**YOUR GOAL**
Only the lines from the one with "Viewport: 385px width, 214px" through the last line of the records below belong in your answer, reproduced exactly and with the pictures left out.

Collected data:
○ ○ ○ ○ ○

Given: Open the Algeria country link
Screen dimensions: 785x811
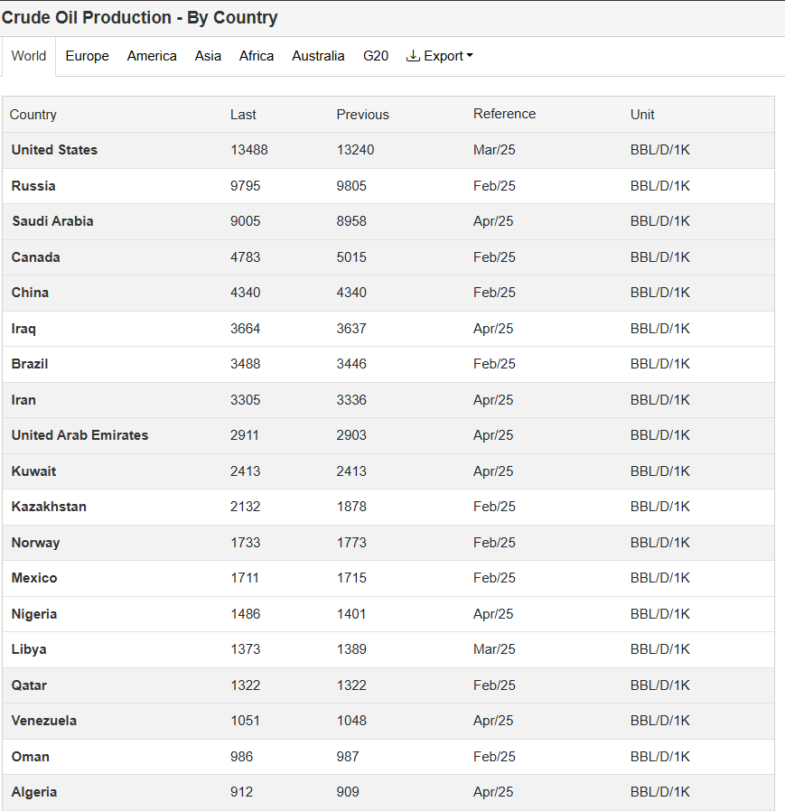Looking at the screenshot, I should tap(34, 792).
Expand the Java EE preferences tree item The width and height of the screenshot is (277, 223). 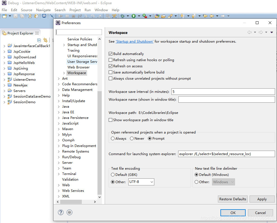[x=58, y=112]
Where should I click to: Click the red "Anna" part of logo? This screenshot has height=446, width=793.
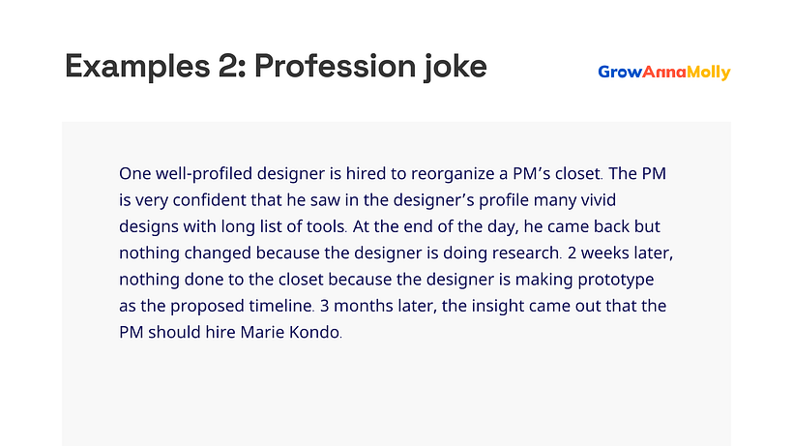tap(664, 72)
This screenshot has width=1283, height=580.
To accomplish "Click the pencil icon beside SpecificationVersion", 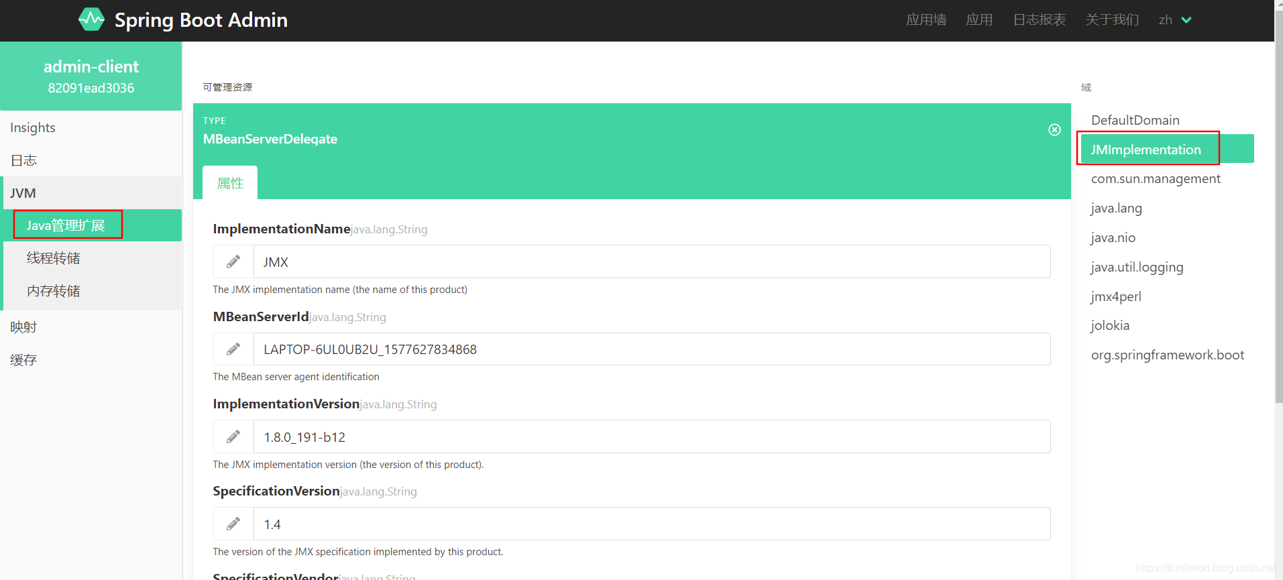I will tap(233, 524).
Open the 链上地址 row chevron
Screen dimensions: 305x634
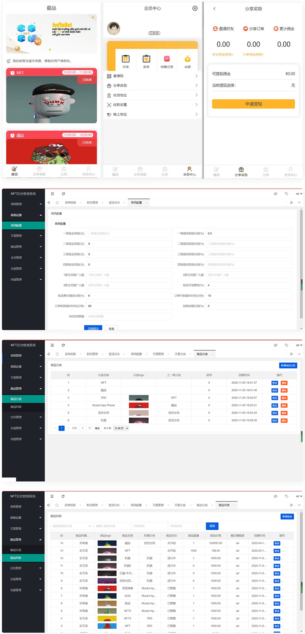point(196,114)
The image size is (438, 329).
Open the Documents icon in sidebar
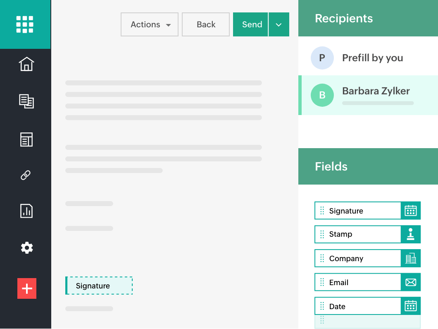26,101
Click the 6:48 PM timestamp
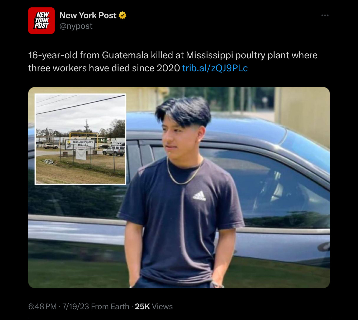358x320 pixels. pyautogui.click(x=43, y=307)

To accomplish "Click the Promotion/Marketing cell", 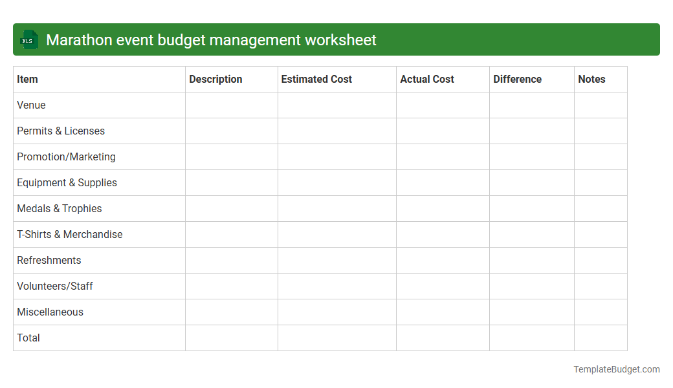I will 66,156.
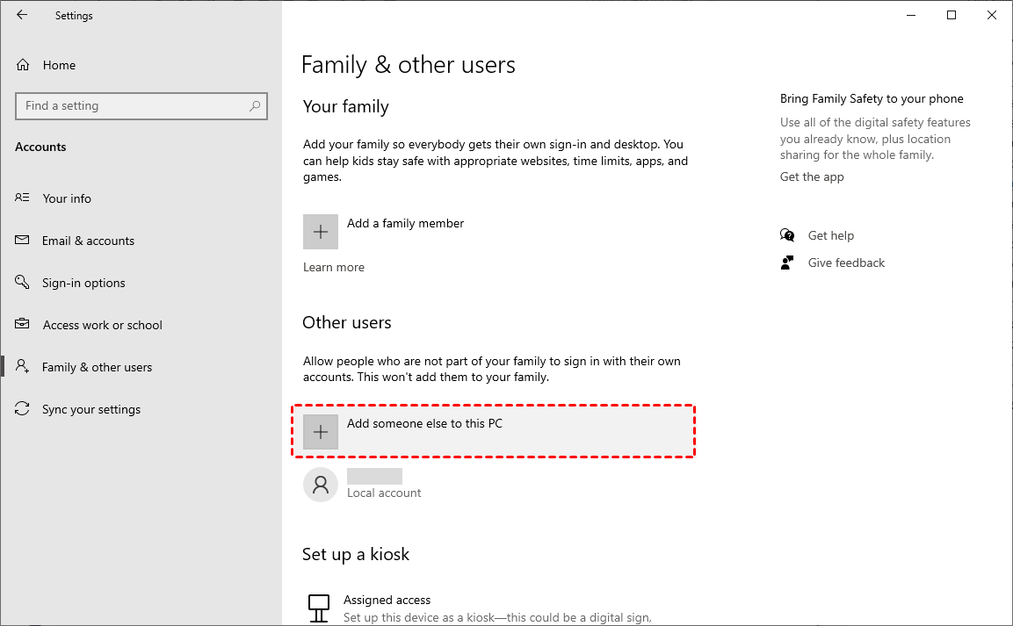Maximize the Settings window
This screenshot has width=1013, height=626.
pyautogui.click(x=951, y=15)
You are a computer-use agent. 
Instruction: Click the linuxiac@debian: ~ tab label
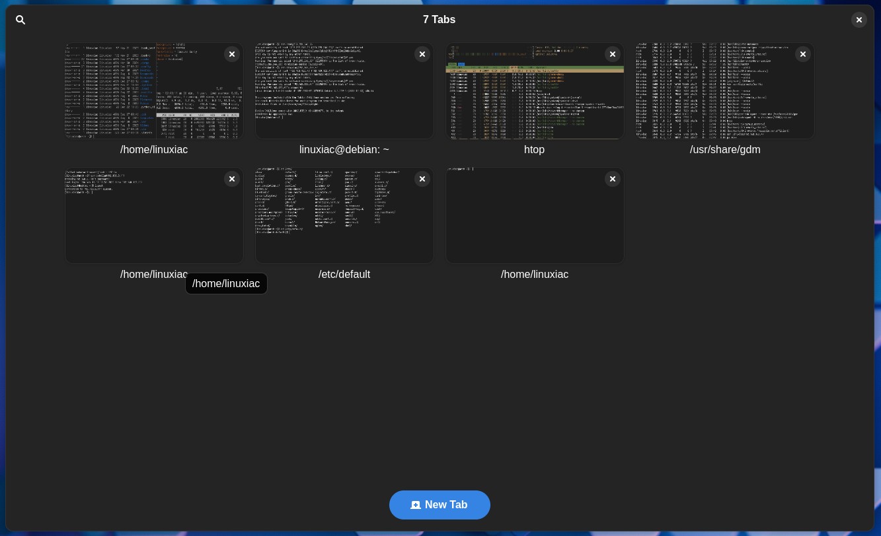point(344,150)
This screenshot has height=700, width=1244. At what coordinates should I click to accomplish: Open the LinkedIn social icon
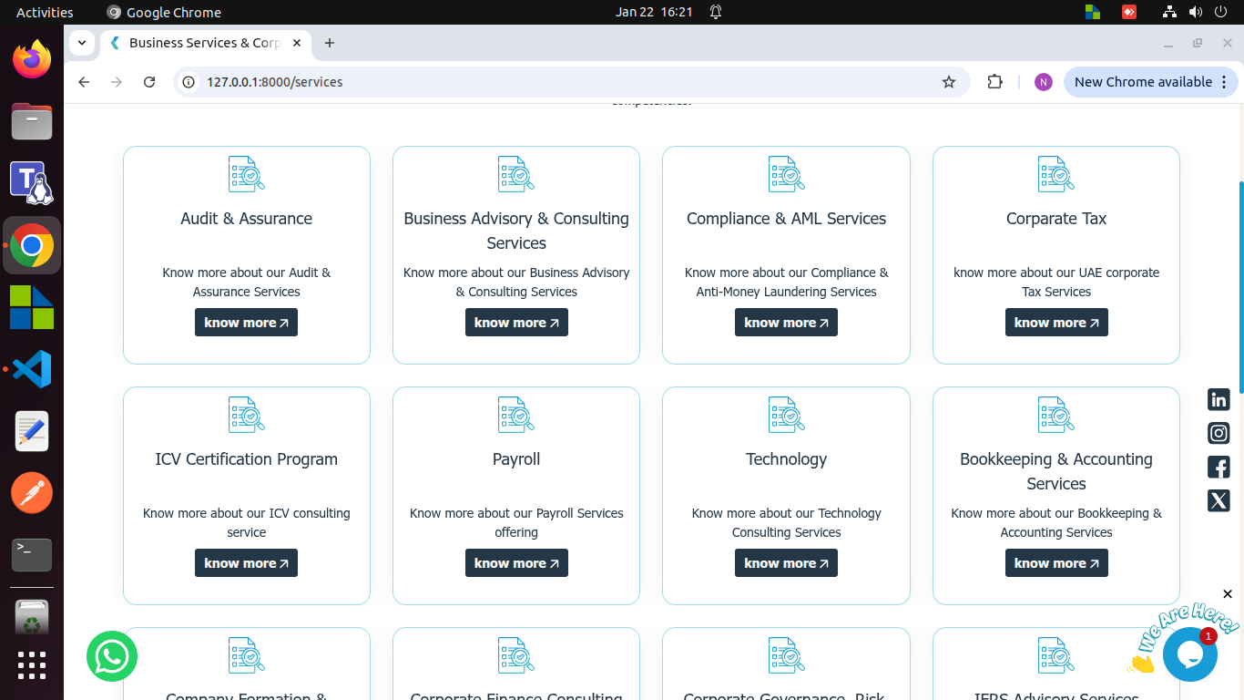point(1219,399)
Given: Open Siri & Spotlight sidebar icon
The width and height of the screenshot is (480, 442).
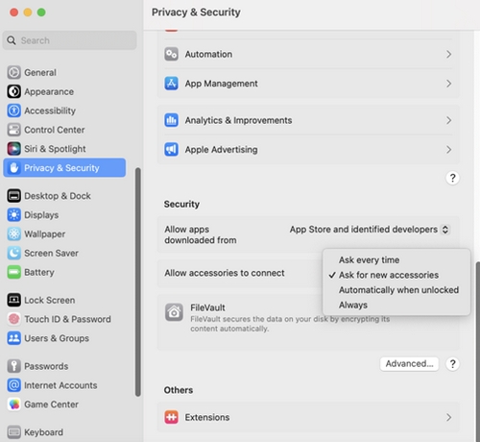Looking at the screenshot, I should coord(13,149).

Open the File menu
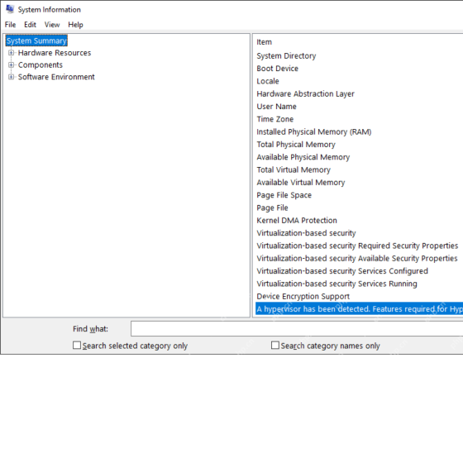click(10, 25)
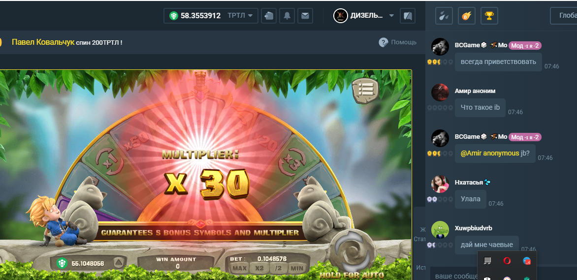
Task: Double the bet with X2
Action: [x=258, y=268]
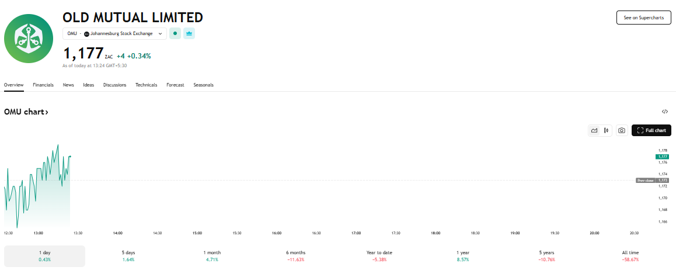Open Full chart view
This screenshot has width=676, height=277.
[x=651, y=130]
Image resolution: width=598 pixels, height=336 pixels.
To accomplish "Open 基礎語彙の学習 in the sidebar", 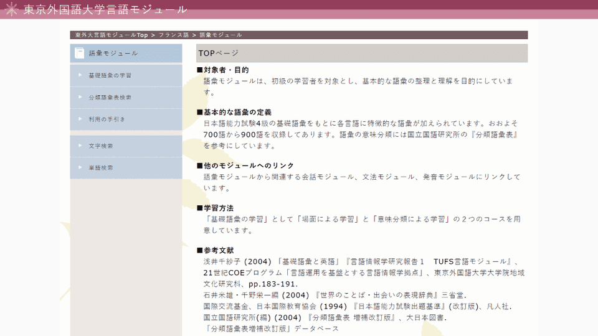I will (x=110, y=75).
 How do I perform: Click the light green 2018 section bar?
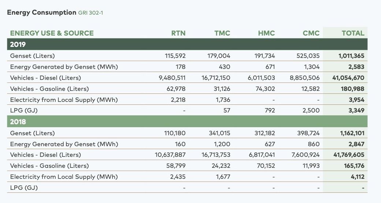(187, 122)
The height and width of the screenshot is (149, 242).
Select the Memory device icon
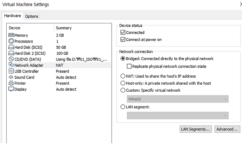tap(11, 35)
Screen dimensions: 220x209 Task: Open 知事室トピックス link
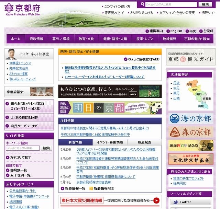pyautogui.click(x=20, y=63)
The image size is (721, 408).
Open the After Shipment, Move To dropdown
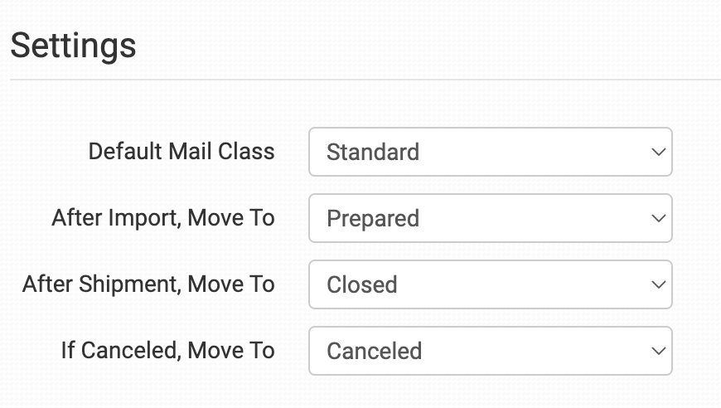click(x=490, y=284)
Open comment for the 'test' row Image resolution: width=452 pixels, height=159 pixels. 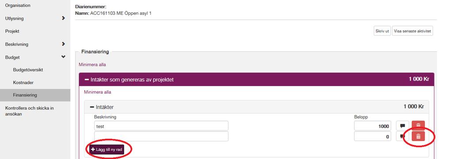(403, 126)
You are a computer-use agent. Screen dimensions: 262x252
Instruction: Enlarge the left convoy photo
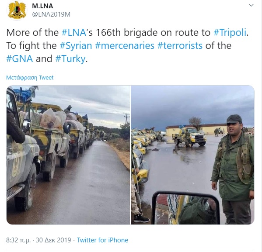click(68, 155)
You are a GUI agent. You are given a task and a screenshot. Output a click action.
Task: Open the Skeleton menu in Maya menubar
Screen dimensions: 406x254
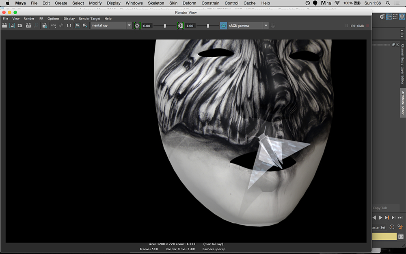156,3
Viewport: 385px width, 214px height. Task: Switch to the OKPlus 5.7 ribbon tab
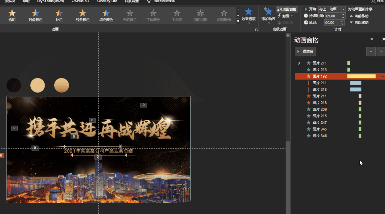pyautogui.click(x=80, y=1)
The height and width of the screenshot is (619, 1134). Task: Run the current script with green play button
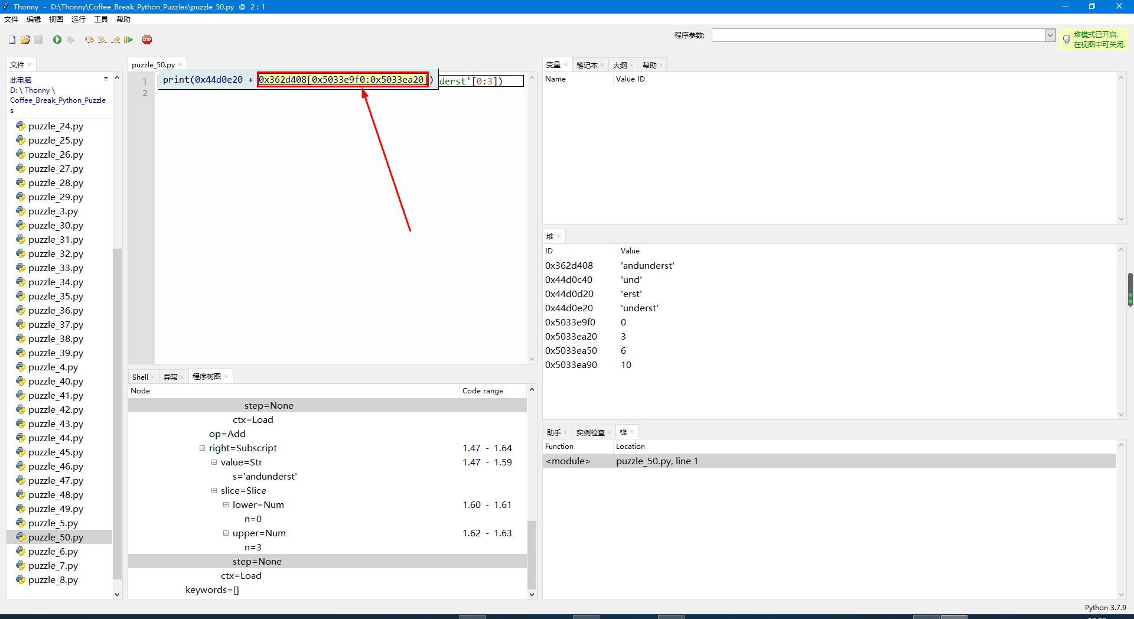pos(57,40)
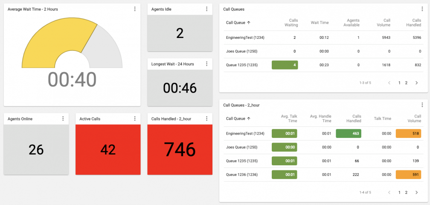Image resolution: width=430 pixels, height=205 pixels.
Task: Select Joes Queue (1250) row in top table
Action: [241, 51]
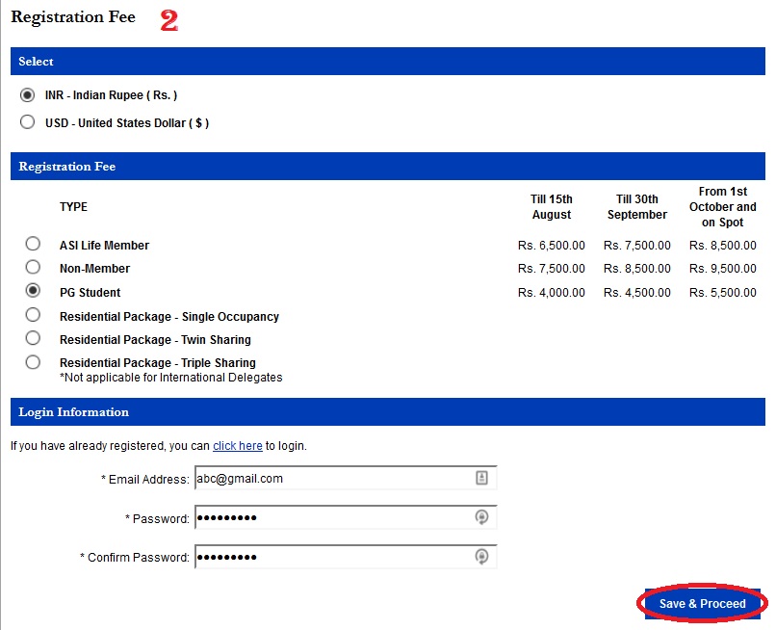The image size is (776, 630).
Task: Focus the Email Address text field
Action: coord(332,478)

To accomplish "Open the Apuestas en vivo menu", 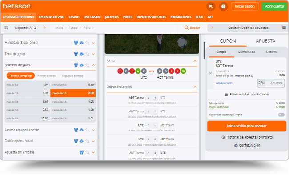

○ ○ ○ ○ ○

**EXERCISE OUTPUT**
Viewport: 385px width, 214px height. Task: Switch to the OKPlus 5.7 ribbon tab
pyautogui.click(x=80, y=1)
The height and width of the screenshot is (619, 1134). Task: Run the current script with green play button
pos(57,40)
Image resolution: width=430 pixels, height=205 pixels.
Task: Select Joes Queue (1250) row in top table
Action: [241, 51]
The image size is (776, 630).
Task: Focus the Email Address text field
Action: coord(332,478)

To accomplish "Open the Apuestas en vivo menu", 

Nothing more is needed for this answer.